--- Data Enclosed Below ---
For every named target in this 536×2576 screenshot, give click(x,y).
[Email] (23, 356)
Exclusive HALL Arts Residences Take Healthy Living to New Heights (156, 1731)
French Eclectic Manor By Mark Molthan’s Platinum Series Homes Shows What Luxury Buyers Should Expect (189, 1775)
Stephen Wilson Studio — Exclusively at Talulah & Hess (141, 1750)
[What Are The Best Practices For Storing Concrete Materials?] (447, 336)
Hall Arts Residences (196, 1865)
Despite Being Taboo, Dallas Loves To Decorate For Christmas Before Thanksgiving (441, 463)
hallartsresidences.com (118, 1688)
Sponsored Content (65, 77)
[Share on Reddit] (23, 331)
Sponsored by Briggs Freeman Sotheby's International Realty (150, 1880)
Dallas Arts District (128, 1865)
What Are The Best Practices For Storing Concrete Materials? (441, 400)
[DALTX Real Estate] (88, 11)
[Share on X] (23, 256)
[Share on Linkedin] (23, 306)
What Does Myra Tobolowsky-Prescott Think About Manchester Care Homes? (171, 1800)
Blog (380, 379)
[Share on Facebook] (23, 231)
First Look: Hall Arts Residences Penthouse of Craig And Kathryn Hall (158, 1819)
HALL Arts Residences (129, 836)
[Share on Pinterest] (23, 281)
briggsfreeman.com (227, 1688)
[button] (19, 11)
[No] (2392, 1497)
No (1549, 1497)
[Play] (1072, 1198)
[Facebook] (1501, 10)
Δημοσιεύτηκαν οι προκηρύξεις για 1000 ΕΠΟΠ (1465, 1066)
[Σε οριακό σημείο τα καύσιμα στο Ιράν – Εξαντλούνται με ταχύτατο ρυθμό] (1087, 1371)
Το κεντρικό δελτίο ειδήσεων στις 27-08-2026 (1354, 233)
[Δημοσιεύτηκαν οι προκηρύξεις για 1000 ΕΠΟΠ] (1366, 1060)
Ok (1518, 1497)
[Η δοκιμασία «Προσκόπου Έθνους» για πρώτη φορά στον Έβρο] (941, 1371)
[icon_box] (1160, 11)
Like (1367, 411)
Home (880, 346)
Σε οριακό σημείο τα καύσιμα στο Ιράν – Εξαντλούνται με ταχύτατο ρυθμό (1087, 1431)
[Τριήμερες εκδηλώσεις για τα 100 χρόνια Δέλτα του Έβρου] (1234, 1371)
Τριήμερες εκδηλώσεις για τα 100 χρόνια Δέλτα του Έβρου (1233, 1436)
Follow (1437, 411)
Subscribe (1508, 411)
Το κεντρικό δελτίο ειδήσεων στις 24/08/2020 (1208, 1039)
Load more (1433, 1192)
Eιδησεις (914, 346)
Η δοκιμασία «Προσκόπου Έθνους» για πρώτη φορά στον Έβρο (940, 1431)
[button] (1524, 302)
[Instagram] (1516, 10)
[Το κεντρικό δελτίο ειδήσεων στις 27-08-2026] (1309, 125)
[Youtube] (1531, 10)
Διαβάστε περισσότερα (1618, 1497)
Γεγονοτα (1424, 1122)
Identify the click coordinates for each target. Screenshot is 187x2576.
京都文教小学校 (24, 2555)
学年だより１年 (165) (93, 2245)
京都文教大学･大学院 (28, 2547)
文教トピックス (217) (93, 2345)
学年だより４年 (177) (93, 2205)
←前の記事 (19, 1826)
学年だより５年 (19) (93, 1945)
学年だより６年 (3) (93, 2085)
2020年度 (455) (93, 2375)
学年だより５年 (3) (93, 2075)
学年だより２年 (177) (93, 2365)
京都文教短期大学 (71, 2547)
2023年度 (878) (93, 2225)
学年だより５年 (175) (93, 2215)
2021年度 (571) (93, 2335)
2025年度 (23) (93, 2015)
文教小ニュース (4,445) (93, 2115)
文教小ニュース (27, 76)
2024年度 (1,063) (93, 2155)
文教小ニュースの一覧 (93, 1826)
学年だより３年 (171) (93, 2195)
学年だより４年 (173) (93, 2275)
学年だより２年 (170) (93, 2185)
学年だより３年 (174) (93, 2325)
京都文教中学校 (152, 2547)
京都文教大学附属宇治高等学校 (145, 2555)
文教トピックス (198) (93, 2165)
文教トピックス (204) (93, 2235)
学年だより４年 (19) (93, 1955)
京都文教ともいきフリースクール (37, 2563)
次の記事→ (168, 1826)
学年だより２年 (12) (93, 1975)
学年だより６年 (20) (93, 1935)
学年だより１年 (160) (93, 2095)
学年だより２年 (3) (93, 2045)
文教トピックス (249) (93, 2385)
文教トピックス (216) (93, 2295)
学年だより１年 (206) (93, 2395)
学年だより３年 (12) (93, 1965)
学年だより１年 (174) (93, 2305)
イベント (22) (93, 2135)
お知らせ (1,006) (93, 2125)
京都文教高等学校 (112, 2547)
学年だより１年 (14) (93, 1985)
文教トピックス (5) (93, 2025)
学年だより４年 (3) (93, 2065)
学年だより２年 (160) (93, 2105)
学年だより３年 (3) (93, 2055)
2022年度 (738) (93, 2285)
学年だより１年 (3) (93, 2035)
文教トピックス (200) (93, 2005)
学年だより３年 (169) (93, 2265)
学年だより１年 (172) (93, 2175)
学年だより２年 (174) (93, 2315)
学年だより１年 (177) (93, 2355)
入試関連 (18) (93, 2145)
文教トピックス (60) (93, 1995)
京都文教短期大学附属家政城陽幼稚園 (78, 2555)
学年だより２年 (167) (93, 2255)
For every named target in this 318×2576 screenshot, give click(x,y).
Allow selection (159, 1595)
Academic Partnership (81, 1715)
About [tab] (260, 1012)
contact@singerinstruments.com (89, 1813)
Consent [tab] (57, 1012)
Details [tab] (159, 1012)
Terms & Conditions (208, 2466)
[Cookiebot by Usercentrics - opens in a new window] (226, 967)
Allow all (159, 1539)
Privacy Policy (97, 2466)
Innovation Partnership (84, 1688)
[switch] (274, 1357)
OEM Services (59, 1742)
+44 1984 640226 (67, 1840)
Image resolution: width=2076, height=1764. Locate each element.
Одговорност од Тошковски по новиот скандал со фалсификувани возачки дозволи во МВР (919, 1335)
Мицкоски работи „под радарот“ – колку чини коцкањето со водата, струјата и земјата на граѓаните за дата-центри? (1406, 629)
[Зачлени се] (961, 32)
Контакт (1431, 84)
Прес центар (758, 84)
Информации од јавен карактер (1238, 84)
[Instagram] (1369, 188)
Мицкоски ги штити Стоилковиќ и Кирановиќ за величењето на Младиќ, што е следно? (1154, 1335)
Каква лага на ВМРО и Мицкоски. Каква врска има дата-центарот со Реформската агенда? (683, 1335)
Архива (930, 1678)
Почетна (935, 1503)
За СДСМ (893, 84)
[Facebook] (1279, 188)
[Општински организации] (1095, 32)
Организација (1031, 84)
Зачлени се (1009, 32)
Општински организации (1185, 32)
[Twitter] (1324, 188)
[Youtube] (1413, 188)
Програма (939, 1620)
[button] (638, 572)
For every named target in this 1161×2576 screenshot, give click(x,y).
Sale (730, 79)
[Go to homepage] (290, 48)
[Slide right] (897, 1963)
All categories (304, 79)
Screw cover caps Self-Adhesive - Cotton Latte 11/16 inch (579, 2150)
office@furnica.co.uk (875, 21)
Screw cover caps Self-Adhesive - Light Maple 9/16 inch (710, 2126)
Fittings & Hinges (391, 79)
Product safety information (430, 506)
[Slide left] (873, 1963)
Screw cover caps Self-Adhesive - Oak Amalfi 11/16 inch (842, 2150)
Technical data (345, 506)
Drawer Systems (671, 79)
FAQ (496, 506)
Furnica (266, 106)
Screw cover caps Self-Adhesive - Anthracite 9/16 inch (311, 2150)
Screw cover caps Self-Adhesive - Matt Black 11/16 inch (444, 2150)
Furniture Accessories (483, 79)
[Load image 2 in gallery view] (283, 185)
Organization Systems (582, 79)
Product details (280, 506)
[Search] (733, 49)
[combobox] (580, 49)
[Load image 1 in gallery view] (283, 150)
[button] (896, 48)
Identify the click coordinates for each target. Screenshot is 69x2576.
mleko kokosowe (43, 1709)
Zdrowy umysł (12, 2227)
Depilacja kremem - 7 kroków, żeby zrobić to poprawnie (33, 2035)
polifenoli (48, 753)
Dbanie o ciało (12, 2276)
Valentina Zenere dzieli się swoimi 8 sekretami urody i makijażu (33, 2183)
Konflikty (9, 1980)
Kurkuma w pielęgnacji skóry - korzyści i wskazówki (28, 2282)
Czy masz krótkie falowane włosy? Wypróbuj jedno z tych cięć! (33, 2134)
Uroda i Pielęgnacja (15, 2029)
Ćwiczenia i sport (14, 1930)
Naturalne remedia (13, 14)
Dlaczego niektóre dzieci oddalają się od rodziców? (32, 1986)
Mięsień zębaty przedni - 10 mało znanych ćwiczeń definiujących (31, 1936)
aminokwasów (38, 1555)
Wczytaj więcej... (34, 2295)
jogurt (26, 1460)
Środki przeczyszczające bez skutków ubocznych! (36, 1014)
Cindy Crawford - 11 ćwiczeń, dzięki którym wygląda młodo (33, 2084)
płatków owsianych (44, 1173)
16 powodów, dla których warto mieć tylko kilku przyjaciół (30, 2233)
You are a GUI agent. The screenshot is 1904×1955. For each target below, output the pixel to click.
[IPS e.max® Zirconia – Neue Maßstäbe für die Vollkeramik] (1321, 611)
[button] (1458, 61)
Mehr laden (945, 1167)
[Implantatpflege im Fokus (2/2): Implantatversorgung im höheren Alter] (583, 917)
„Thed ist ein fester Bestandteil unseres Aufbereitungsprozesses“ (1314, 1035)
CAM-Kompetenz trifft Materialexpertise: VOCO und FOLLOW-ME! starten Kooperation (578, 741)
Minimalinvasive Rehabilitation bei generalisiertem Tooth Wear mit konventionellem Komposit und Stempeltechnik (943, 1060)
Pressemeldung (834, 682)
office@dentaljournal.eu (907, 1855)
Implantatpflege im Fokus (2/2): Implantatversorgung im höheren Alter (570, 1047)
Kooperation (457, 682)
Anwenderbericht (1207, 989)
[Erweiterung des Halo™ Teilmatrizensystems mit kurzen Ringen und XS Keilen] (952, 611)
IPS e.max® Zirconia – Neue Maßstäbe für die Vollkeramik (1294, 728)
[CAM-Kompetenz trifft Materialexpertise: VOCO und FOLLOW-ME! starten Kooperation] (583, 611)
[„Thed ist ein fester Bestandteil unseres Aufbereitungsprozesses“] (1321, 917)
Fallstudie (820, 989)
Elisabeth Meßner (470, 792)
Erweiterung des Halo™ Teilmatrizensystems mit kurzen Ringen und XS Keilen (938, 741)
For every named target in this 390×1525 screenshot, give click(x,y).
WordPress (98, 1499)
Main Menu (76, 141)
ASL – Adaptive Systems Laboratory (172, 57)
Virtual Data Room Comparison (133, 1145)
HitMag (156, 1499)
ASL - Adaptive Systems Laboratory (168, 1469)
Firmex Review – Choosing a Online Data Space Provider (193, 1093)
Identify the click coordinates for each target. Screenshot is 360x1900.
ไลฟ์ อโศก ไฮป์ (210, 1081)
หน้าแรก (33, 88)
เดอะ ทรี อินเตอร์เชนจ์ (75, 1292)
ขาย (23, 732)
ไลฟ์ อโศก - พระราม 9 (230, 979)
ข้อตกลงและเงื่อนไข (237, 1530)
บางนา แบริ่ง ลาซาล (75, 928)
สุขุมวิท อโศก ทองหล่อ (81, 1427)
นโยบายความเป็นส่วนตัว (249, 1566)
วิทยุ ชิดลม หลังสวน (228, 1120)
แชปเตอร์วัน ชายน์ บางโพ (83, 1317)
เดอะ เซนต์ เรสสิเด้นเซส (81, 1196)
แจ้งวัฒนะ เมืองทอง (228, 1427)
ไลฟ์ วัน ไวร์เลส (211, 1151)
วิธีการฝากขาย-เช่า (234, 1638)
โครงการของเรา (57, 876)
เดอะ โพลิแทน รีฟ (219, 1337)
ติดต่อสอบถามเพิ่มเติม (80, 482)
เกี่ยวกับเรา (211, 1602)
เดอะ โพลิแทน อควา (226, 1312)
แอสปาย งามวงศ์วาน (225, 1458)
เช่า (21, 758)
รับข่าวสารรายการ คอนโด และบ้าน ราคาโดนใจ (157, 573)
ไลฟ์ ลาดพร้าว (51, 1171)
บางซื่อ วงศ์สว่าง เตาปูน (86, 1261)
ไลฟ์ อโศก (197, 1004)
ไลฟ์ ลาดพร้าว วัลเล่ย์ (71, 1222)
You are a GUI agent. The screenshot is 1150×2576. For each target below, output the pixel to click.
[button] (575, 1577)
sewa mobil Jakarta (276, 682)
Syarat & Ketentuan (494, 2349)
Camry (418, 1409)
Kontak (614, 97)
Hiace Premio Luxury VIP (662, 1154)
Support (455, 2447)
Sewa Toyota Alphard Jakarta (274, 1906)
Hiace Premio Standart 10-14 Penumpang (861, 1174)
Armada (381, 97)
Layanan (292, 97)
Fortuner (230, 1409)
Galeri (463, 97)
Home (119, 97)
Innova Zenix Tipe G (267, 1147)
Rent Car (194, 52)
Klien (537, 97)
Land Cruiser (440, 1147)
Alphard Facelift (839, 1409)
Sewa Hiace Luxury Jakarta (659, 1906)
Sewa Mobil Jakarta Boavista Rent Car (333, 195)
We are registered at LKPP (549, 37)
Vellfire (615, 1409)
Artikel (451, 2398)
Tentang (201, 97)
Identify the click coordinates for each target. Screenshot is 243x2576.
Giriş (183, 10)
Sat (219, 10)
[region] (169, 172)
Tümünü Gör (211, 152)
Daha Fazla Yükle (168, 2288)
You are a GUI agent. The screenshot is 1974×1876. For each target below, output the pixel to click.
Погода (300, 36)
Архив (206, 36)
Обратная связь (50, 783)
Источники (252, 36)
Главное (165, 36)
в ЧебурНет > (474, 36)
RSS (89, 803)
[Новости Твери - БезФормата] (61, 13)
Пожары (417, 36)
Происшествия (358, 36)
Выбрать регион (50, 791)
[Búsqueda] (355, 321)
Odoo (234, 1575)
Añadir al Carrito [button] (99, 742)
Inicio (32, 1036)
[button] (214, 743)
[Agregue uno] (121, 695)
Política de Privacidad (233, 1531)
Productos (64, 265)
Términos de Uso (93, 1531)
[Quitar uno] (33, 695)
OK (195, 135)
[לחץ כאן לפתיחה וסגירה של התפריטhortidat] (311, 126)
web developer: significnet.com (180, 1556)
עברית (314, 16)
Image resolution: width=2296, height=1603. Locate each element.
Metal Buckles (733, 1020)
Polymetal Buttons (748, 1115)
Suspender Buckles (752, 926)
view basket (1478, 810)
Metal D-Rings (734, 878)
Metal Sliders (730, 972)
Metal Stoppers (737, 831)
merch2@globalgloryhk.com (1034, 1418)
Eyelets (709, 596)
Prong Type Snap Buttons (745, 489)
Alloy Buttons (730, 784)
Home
--- End of Enclosed Data ---
» **How to complete this task**
Set down, exactly as they appear above, all lines from the one that has "Zdrowy umysł (12, 2227)" down to the one that has "16 powodów, dla", including those two and no others.

» **Task response**
Zdrowy umysł (12, 2227)
Depilacja kremem - 7 kroków, żeby zrobić to poprawnie (33, 2035)
polifenoli (48, 753)
Dbanie o ciało (12, 2276)
Valentina Zenere dzieli się swoimi 8 sekretami urody i makijażu (33, 2183)
Konflikty (9, 1980)
Kurkuma w pielęgnacji skóry - korzyści i wskazówki (28, 2282)
Czy masz krótkie falowane włosy? Wypróbuj jedno z tych cięć! (33, 2134)
Uroda i Pielęgnacja (15, 2029)
Ćwiczenia i sport (14, 1930)
Naturalne remedia (13, 14)
Dlaczego niektóre dzieci oddalają się od rodziców? (32, 1986)
Mięsień zębaty przedni - 10 mało znanych ćwiczeń definiujących (31, 1936)
aminokwasów (38, 1555)
Wczytaj więcej... (34, 2295)
jogurt (26, 1460)
Środki przeczyszczające bez skutków ubocznych! (36, 1014)
Cindy Crawford - 11 ćwiczeń, dzięki którym wygląda młodo (33, 2084)
płatków owsianych (44, 1173)
16 powodów, dla których warto mieć tylko kilku przyjaciół (30, 2233)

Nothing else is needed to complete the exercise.